In the Danish bureaucratic democracy, there is no way around the sector ministries, not even when it comes to foreign affairs. The Ministry of Foreign Affairs is no longer alone in pursuing foreign policy, and more and more departments have or are building up their own, strong international competencies in their area. For diplomats in Denmark, it is thus essential to familiarize themselves thoroughly with the political-administrative-economic system in Denmark; otherwise, it can be challenging to accomplish quite a lot in Denmark. This task can seem vast, especially when the English-language websites often do not have the same information as the Danish ones. Hence, it can usually pay off for the embassies to have local employees (Marcussen & Nielsen, 2019) or for shorter or longer periods hire assistance from Danes, who understands the political-administrative-economic system and can find the right contacts.

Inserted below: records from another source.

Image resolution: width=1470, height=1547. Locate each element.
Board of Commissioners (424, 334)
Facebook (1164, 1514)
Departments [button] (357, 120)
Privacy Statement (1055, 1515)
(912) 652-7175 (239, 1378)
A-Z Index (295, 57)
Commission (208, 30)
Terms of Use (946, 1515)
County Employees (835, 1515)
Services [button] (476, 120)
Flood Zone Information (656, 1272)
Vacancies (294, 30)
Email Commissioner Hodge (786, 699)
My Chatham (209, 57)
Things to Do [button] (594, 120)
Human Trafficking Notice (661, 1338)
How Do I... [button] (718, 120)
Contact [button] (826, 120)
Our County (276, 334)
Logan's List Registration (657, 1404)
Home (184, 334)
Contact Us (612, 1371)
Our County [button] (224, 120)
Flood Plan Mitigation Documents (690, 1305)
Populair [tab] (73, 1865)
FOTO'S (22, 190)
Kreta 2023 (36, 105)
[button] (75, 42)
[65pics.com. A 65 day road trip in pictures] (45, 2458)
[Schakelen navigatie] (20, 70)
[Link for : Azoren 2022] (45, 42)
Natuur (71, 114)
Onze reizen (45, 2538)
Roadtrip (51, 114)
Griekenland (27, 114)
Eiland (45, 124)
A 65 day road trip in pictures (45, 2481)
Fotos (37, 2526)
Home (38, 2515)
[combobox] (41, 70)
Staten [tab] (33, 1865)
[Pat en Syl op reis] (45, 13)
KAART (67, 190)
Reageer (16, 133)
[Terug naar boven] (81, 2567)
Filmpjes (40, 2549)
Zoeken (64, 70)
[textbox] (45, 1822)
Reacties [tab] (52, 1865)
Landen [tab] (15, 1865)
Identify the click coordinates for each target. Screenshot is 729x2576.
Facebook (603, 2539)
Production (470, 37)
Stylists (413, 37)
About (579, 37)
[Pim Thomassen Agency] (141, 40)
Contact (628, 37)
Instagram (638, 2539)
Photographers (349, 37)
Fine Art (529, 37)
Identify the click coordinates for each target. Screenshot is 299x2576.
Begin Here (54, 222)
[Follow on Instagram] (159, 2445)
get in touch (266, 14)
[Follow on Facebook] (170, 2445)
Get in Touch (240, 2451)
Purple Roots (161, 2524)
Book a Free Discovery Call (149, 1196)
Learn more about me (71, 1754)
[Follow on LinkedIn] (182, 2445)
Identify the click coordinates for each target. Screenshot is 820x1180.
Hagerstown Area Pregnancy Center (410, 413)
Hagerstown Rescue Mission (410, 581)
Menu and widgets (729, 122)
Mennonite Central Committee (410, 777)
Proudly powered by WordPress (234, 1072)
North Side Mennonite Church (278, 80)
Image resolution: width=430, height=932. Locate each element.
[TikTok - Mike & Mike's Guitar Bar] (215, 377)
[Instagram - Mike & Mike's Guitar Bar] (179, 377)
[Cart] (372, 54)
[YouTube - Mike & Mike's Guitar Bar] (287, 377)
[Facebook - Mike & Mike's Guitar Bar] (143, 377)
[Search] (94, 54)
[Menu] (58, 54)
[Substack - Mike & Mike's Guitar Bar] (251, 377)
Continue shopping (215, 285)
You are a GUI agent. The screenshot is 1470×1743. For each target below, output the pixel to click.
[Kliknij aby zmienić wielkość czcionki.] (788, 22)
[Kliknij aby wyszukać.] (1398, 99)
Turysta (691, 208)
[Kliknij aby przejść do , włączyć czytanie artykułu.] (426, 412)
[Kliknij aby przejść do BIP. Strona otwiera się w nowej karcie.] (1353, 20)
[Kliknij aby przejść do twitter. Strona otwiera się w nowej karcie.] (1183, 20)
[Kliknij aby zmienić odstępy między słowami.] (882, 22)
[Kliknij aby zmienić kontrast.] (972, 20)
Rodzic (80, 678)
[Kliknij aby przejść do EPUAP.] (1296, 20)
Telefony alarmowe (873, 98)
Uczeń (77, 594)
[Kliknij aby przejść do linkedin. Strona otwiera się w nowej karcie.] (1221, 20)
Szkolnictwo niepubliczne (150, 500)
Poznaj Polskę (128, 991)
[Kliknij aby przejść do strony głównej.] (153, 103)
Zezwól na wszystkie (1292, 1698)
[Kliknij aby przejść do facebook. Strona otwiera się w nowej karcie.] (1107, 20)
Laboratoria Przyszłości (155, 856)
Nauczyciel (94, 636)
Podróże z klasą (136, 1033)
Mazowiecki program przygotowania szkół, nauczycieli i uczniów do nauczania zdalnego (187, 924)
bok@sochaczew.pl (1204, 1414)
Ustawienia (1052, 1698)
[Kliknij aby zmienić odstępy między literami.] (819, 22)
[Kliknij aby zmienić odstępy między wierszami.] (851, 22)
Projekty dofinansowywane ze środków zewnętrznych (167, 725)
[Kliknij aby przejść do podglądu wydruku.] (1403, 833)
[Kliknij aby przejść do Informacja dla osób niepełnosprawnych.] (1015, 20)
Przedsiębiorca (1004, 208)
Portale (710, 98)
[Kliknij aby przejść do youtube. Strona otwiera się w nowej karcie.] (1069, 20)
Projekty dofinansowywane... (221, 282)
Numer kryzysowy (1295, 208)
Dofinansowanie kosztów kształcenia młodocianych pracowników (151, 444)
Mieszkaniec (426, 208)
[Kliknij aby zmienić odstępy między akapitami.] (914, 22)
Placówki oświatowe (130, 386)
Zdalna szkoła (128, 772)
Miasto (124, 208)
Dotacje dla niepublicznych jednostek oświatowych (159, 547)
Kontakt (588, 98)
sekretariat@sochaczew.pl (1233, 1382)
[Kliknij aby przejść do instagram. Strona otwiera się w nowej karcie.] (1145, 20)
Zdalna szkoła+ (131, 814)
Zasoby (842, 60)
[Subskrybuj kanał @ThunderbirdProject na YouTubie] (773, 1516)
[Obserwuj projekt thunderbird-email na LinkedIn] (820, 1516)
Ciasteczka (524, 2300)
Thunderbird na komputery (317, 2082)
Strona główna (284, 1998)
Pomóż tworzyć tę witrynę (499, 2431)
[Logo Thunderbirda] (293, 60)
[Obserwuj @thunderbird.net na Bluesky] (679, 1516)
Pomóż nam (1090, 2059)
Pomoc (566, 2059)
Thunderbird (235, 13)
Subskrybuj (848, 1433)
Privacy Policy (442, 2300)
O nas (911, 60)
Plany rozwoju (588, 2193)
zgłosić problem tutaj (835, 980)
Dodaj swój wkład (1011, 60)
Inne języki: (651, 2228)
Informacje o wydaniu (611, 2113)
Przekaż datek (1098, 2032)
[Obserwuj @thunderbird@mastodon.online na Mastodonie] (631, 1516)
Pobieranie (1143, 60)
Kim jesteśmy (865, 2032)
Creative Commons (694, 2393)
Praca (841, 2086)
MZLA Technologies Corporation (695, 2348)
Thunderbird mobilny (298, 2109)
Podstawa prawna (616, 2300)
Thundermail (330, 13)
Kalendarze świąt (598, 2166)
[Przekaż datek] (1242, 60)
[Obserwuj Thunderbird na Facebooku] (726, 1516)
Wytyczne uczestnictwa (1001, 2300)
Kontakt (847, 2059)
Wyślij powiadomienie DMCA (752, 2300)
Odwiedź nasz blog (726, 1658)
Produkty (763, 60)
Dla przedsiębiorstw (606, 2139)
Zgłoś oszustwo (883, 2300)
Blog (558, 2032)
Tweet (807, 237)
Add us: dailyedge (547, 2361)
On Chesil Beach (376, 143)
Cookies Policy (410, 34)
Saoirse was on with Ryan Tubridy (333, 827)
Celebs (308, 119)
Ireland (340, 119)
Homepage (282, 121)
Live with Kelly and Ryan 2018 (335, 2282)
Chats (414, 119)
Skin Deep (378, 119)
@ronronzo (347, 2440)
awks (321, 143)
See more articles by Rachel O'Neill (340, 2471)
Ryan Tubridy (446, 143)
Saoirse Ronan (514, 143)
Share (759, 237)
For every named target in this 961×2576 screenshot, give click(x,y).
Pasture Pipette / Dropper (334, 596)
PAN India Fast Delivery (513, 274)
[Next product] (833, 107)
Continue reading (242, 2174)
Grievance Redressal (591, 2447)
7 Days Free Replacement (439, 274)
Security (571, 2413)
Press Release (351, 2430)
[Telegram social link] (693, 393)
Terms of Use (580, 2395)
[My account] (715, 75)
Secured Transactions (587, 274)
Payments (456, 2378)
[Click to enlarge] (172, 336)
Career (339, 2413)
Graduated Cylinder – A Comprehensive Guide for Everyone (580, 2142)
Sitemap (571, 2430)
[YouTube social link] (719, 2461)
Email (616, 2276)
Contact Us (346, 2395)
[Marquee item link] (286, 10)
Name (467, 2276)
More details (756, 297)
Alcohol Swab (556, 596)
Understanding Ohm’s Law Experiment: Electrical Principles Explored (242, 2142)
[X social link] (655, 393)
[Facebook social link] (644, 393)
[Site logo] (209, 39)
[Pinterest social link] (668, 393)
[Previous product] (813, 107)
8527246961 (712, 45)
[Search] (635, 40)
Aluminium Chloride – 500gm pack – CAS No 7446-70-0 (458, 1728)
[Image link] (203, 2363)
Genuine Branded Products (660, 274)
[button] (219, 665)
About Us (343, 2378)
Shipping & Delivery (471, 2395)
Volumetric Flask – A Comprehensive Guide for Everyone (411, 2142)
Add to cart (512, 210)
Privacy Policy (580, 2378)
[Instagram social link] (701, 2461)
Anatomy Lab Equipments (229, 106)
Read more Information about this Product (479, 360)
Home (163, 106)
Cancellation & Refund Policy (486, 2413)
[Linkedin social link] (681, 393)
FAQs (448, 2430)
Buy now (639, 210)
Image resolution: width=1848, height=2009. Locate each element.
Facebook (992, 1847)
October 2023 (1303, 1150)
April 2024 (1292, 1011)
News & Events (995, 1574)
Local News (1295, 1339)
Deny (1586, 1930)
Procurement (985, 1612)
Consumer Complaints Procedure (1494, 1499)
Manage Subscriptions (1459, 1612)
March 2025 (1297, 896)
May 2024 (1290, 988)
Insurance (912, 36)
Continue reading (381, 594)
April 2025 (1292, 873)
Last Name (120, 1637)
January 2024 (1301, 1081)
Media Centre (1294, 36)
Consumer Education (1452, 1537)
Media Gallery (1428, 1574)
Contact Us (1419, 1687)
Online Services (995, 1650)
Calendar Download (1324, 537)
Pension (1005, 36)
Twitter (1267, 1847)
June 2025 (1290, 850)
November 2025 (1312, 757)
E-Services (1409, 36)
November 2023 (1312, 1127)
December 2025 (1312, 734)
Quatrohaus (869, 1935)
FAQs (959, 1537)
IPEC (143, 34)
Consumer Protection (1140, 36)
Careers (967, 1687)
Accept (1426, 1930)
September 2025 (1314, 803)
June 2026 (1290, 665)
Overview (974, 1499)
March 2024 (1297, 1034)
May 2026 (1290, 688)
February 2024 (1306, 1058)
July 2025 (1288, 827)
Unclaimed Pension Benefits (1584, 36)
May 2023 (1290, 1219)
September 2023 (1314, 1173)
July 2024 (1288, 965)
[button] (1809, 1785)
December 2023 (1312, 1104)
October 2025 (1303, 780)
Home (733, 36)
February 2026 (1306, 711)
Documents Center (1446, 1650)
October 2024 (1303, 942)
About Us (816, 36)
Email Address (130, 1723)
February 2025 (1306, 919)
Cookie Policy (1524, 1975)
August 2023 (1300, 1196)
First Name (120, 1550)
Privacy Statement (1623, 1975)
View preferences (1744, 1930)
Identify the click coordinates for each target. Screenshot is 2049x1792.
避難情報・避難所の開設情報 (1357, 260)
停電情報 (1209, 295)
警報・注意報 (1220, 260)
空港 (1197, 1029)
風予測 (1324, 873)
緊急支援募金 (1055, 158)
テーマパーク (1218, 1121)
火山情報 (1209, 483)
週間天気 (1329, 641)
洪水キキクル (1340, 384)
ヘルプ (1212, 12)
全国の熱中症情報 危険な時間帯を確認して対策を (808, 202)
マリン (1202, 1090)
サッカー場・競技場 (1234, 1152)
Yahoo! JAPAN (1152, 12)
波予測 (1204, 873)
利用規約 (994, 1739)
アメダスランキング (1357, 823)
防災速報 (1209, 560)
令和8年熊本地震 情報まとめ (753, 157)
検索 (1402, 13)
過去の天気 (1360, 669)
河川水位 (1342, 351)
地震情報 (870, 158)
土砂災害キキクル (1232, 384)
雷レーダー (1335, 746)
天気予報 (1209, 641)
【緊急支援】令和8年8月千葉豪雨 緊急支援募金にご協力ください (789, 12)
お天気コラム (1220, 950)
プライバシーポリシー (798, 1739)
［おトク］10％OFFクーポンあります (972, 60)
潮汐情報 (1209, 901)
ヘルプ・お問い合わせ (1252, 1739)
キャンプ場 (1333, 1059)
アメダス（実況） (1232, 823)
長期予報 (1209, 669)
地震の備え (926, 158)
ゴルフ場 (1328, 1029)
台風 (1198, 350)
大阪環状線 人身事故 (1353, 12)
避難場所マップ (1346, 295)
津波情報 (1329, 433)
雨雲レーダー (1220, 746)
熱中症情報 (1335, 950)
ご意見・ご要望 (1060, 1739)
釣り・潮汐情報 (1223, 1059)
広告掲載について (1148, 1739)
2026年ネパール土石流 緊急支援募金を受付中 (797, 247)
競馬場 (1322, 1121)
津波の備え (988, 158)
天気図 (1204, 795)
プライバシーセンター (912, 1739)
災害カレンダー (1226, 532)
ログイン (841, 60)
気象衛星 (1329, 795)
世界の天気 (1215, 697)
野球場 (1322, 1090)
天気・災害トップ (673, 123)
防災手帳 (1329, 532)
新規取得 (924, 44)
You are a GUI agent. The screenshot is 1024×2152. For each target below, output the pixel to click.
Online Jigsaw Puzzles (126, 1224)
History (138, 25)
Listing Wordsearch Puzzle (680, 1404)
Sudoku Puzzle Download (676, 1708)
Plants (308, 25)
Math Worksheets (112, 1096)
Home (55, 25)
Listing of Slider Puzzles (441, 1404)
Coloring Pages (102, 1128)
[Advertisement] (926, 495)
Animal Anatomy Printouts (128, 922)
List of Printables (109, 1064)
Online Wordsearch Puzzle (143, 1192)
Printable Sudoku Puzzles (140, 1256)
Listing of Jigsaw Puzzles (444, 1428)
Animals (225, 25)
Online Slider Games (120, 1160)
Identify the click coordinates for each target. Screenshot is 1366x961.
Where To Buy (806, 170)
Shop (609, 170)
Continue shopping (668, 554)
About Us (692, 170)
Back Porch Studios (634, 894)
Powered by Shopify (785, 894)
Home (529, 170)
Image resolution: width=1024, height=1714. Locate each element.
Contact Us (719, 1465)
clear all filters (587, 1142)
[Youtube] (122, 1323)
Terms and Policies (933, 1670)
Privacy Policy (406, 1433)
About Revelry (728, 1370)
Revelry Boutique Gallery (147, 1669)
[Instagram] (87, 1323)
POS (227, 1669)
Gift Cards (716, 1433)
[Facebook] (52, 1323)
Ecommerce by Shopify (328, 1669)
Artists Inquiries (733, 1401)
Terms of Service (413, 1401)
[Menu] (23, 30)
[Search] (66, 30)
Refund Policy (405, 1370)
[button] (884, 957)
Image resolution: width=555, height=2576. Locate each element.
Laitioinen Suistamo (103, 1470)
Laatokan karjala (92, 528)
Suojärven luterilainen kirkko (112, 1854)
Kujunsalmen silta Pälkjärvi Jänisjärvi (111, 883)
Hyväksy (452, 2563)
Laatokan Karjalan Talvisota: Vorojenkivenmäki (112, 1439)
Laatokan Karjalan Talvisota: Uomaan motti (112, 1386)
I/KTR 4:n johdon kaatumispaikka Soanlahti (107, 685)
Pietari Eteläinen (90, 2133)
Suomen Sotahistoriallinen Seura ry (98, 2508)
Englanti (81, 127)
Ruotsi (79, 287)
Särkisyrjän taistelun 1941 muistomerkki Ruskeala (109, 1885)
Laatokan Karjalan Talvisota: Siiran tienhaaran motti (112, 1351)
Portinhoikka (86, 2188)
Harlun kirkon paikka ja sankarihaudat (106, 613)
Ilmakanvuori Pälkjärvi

The relationship with the public and the Danish population can be a help for some ambassadors who want to get through to the decision-makers. However, it is the fewest ambassadors who have a network among journalists, and only quite a few ambassadors are visible in the Danish media picture. There may be several reasons for this, as some are simply not interested in working via the media, and others have difficulty working with the Danish press, which can often seem uninterested or dismissive. When the ambassadors work with the media, it is important to clarify what they, as diplomats, can give in terms of statements and background. Often, ambassadors, with their in-depth knowledge of their home country, will be excellent sources of background material and perhaps history, however less relevant in relation to a quick comment on events, as they must here represent their home country (Marcussen & Nielsen, 2019).
An ambassador who wants to work with the media can choose to be interviewed for a portrait or contact the smaller, local media around the country, to spread positive stories about his home country and cooperation with Denmark.
Several sides of the same coin
Ambassadors in Denmark must, therefore, be able to work in several different ways, to perform well in Denmark and get the most out of their stay. There must be classic diplomatic work, with high-level negotiations, inter-ministerial work with professionals in the sector ministries, and work through the media with the population's view of the ambassador's country.